Aufgabenstellung:
Wie viele Beamtinnen und Beamte bot die Polizei laut dem Textauszug über die Stuttgarter Demonstration gegen den Bildungsplan auf?

„Von Stuttgart geht eine Bewegung aus, eine Bewegung gegen den
Gender-Unfug“, hieß es in einem Grußwort der Organisation „Agens“. Die Forderung fand am Samstagnachmittag auf dem Stuttgarter Markplatz großen Anklang. Dort hatten sich auf Einladung eines Aktionsbündnisses „Elternrecht wahren“ nach Polizeiangaben rund 600 Bildungsplan-Gegner versammelt, um
gegen eine angeblich drohende „Frühsexualisierung“ von Kindern zu demonstrieren. Um die Veranstaltung zu ermöglichen, bot die Polizei 500 Beamtinnen und Beamte auf – rund 100 mehr als bei der Demonstration am 1. März.
Die Parolen waren ähnlich wie bei den beiden vorausgegangenen Demonstrationen gegen den geplanten neuen baden- württembergischen Bildungsplan. „Kuscheln, fühlen, Doktorspiele, Vorprogramm für Pädophile“ war auf einem Transparent zu lesen, „Stoppt die sexuelle Überrumpelung von Schülerinnen durch Schüler“ auf einem anderen. „Kinder brauchen Liebe, keinen Sex“ wurde immer wieder skandiert. Die Veranstalter ließen rosarote und hellblaue Luftballons an die vielen Kinder verteilen, die Eltern zu der
Kundgebung mitgebracht hatten. Die Luftballons prägten zusammen mit ebenfalls rosaroten und hellblauen Schildern „Demo für alle“ das Bild auf dem Marktplatz.

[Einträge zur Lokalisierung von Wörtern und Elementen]
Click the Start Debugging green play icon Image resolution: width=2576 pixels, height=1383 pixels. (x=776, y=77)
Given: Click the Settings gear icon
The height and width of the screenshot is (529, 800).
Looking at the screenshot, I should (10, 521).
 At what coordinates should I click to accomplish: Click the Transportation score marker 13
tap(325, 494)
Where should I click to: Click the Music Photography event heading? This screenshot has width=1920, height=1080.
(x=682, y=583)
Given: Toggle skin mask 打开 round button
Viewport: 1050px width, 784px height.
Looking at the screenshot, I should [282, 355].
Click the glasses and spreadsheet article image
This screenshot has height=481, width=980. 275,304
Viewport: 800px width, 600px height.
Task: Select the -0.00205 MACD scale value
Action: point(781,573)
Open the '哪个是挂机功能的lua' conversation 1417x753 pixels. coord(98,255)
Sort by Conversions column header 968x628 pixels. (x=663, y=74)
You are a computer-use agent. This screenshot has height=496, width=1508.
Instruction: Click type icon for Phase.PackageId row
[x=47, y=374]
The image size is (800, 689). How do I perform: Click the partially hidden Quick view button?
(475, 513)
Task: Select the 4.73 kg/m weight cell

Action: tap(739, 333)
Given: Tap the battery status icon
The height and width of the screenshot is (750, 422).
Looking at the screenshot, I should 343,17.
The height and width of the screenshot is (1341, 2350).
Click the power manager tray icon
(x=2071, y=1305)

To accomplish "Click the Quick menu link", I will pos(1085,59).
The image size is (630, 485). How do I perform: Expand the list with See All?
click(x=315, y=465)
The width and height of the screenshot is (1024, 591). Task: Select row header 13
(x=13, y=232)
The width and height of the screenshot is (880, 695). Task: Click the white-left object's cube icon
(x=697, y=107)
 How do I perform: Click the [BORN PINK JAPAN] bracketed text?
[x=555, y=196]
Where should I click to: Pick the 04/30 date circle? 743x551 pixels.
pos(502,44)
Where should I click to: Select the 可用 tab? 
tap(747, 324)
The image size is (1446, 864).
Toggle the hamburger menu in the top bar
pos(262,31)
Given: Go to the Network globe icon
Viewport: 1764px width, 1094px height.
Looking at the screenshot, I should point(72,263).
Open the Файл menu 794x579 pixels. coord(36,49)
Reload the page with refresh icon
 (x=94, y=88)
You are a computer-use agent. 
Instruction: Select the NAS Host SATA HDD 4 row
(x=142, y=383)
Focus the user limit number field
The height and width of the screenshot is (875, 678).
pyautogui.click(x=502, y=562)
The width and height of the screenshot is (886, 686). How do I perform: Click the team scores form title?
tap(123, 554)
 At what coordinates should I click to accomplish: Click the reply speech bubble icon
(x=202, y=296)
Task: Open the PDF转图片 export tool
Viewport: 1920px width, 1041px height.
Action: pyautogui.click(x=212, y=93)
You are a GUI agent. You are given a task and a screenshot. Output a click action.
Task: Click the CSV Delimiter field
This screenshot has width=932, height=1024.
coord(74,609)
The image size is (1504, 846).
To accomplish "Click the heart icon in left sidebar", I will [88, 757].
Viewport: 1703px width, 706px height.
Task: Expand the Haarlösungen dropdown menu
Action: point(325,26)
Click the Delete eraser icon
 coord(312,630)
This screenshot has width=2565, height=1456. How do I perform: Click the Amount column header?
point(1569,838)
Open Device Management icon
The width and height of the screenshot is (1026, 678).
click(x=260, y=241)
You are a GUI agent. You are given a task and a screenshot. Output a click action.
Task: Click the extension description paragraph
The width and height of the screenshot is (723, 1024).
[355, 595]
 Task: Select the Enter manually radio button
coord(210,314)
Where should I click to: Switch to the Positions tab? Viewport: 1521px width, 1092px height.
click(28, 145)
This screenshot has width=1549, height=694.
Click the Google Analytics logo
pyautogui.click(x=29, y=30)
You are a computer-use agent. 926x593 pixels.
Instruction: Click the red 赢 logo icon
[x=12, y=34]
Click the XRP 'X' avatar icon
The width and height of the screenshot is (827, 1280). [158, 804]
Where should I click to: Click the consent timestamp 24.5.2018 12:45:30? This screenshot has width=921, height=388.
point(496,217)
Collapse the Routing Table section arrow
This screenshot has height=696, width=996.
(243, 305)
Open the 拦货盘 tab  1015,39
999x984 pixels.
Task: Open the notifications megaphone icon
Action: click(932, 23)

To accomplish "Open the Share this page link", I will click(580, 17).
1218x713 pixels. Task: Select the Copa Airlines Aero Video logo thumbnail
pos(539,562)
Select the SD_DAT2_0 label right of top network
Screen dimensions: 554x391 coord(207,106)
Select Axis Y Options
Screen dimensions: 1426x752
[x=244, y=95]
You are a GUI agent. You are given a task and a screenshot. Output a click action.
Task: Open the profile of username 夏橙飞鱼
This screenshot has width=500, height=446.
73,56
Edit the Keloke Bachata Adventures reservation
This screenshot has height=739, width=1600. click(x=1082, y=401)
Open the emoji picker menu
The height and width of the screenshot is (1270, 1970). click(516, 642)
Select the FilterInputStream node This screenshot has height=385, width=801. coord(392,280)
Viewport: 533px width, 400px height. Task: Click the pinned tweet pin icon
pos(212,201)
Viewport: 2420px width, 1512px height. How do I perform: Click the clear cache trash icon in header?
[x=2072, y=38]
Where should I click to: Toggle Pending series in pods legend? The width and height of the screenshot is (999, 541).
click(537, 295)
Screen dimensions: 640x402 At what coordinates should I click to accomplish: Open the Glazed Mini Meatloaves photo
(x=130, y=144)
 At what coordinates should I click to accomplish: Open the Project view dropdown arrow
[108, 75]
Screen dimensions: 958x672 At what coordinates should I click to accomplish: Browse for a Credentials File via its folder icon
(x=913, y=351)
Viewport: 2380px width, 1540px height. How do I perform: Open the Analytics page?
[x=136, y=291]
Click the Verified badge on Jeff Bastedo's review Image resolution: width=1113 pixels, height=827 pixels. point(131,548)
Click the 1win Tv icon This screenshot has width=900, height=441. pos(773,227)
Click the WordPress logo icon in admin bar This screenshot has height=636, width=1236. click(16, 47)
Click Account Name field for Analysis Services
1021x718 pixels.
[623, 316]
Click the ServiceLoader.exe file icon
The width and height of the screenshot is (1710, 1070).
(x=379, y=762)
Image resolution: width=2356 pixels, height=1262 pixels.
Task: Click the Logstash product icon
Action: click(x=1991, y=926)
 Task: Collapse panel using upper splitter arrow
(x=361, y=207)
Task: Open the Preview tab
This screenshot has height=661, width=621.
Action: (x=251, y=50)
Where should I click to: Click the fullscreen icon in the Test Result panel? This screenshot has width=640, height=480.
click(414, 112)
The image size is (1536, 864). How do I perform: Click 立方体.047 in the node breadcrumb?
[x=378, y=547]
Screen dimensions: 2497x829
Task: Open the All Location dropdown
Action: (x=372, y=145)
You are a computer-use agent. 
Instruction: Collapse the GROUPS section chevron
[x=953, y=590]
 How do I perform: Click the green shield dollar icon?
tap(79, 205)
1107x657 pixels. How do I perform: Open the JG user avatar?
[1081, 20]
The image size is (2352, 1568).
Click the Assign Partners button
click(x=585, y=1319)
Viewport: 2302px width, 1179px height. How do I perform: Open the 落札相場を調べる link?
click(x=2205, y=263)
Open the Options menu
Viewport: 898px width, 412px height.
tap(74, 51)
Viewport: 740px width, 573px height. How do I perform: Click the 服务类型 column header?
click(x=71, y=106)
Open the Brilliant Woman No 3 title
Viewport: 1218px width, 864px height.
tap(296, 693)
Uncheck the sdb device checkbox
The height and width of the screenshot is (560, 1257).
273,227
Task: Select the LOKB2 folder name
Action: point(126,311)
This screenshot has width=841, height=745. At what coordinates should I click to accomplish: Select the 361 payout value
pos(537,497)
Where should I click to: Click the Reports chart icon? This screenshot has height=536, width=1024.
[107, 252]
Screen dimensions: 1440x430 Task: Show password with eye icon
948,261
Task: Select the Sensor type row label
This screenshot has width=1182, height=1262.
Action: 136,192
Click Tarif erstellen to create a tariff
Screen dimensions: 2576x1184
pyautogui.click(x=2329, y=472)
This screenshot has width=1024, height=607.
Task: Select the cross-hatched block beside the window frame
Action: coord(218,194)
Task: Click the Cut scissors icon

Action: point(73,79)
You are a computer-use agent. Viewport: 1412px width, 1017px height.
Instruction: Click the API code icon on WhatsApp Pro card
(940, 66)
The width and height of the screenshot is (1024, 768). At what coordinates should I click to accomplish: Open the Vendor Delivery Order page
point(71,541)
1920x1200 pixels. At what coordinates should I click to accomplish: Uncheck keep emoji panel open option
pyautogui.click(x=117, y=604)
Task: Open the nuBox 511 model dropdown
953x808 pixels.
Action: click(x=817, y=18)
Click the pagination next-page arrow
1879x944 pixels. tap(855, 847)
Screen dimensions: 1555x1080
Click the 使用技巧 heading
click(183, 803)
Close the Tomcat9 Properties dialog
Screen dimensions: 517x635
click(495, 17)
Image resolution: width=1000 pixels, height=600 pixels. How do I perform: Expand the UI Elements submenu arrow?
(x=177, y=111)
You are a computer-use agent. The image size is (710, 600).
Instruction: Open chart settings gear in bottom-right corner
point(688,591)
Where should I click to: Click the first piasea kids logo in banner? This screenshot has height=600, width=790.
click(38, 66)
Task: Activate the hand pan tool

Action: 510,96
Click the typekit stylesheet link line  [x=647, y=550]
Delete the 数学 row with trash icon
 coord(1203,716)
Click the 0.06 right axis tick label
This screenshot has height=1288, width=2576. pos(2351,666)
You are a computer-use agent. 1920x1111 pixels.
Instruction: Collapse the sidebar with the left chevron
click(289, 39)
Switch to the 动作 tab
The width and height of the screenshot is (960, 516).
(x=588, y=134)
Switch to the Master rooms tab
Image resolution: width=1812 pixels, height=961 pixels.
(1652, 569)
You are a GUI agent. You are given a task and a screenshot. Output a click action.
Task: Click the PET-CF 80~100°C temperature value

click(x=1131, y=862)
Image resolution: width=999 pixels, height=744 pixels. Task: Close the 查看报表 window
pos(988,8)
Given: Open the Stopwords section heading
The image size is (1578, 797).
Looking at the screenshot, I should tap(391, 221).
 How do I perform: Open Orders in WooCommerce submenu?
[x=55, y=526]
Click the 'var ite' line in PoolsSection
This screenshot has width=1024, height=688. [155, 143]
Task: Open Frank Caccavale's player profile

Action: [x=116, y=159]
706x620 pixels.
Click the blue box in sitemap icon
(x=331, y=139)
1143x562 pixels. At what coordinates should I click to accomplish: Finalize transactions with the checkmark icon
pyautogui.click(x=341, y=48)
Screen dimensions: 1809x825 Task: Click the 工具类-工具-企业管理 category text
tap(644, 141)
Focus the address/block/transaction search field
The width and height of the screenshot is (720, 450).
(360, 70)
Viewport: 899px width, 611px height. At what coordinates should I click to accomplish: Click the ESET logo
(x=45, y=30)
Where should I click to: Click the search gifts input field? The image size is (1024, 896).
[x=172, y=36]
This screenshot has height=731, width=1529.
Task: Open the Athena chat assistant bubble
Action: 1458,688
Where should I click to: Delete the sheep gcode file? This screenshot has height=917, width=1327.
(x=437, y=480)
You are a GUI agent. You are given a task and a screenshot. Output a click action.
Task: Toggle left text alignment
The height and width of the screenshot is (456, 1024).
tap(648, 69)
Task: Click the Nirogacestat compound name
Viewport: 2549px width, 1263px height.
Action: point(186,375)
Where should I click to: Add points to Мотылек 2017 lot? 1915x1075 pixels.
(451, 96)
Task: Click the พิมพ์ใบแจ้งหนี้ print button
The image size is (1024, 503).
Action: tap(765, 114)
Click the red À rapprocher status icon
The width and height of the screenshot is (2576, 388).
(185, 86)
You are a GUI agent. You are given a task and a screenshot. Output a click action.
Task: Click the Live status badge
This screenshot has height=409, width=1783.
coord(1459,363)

Antwort:
500 Beamtinnen und Beamte, rund 100 mehr als bei der Demonstration am 1. März.